Thai airline trains transsexual flight attendants

BANGKOK — Four Thai “ladyboys” have been recruited as flight attendants for a start-up charter airline that says it will be Thailand’s first to include transsexuals among its cabin crew.

P.C. Air, which will fly to several Asian destinations starting in April, had its first training session this week for 30 recruits, including four from “the third sex.”

Thailand is known for its tolerance for transvestites and transsexuals, known locally as “katoeys” or “ladyboys.” An annual transsexual beauty pageant is broadcast nationally, and Thai doctors’ well-honed skills at the snipping and reassembling needed to switch genders — not to mention bargain prices — have made Bangkok a sex-change capital.

But while katoeys are prominent in entertainment, frequently appearing on television series and in cabaret shows, other job opportunities are limited.

“I had applied to many airlines and was repeatedly turned down.
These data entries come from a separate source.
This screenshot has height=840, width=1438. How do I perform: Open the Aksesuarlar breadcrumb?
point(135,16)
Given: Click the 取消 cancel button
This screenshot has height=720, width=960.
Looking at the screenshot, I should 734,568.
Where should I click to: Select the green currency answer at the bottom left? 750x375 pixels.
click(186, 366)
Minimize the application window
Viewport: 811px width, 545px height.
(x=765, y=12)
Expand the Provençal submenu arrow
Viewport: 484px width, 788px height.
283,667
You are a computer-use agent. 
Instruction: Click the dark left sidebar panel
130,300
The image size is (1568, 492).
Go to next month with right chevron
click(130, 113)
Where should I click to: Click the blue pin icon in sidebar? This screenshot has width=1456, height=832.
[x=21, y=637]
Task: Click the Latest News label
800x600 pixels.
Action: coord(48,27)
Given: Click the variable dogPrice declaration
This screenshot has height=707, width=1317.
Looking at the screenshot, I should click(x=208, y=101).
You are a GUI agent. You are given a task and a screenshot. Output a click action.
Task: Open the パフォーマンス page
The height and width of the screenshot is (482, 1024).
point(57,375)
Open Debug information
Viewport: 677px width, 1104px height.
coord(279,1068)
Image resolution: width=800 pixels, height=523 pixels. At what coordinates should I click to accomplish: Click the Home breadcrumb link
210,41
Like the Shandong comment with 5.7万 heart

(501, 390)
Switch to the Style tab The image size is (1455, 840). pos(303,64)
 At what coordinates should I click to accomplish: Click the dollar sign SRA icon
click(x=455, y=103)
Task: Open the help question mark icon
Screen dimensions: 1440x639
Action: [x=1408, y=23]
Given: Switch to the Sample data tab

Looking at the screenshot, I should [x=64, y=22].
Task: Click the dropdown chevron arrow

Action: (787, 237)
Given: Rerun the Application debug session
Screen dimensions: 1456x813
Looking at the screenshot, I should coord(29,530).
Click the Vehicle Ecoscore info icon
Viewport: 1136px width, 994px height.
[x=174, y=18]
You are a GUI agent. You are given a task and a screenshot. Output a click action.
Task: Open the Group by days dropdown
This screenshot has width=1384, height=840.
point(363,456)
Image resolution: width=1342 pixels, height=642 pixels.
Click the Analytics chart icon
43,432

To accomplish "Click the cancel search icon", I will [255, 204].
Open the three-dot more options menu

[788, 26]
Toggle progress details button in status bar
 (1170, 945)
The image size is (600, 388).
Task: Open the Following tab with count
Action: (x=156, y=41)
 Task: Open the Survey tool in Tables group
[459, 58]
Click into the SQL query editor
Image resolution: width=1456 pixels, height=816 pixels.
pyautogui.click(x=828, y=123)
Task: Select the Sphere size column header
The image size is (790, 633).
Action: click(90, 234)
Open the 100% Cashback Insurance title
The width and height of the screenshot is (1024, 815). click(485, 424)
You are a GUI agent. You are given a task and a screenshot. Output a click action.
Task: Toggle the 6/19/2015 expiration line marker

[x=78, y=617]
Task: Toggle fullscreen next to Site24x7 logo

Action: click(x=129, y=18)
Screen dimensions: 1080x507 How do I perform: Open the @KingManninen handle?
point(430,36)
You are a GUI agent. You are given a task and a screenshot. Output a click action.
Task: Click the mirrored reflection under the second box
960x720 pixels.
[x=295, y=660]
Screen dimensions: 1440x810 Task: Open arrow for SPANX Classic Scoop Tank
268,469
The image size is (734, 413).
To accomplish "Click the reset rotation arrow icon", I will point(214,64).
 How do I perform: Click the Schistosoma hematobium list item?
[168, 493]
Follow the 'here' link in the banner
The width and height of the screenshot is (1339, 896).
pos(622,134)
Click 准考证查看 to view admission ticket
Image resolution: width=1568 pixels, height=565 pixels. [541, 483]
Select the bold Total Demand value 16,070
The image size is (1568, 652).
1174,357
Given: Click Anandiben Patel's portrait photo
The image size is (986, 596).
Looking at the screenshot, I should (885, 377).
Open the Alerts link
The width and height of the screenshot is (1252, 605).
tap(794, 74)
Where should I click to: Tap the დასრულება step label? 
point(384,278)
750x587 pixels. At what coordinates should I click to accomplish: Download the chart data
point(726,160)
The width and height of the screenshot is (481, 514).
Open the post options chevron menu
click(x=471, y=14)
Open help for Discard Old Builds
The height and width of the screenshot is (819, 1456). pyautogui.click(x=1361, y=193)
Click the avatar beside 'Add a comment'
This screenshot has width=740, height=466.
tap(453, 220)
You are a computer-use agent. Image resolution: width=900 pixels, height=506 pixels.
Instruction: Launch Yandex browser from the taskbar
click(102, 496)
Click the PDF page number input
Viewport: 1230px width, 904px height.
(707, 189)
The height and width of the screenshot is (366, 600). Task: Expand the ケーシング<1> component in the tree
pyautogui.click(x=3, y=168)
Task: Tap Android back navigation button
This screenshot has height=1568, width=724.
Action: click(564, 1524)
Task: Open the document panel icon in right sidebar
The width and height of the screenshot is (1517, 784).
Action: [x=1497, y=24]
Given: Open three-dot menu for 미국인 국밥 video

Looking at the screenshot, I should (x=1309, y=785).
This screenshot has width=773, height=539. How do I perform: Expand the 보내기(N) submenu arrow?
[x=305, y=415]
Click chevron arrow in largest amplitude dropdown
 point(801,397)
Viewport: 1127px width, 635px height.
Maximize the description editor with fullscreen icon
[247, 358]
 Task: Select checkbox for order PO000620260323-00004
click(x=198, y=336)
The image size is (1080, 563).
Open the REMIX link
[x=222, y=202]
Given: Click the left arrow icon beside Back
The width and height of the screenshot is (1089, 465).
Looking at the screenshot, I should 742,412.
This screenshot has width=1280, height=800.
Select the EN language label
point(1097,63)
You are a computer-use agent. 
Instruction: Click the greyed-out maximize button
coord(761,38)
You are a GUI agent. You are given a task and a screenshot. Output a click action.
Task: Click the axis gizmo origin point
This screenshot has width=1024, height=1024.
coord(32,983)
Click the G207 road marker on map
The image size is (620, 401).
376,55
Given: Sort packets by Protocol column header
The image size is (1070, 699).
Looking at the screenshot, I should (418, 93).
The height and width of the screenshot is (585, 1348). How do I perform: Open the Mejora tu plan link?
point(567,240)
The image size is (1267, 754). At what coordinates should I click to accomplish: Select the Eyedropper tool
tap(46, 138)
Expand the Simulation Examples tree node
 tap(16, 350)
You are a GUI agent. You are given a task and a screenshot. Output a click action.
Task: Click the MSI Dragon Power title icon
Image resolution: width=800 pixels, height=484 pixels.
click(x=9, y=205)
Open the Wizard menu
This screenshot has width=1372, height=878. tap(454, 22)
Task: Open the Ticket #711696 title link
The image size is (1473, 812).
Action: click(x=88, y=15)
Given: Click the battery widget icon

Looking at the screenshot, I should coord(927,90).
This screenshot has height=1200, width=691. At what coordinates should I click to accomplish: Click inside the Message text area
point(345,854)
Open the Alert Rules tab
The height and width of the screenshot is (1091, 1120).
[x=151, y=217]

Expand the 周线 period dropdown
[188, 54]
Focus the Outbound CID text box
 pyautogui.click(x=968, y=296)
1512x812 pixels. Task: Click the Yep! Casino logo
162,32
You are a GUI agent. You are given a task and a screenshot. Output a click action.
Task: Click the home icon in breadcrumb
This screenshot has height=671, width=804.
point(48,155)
They said because I was a transsexual, not a real woman,” said Phuntakarn Sringern, 24, from Bangkok. “This is the first time somebody told me to come as I am and put on my best dress.”

Company president Peter Chan, 47, who worked as a flight attendant for 10 years, said he doesn’t “see any reasons we cannot let ladyboys work as flight attendants” as long as his carrier complies with civil aviation laws.

“I think it’s time for the Thai society to be more open and support freedom of all sexes,” he said.

The airline has separate orientation sessions for male and female recruits, and the transsexuals have been placed with the natural-born women. Chan said the transsexuals must live up to feminine standards.

“For ladyboys, we have to spend more than one day with them to make sure they can keep their feminine personalities. Their voices and their postures must be naturally feminine and they must be very patient,” he said.

Becoming a flight attendant has long been the dream of Dissanai Chitpraphachin, 23, a native of Mahasarakam province in Thailand’s rural northeast and a former winner of the Miss Tiffany pageant for transsexuals.

“When I was young, I couldn’t take my eyes off those nicely dressed ladies in the airline commercials every time they came on the screen,” Dissanai said. “I simply want everyone to open up their hearts and judge us by our work, not because of our sex.”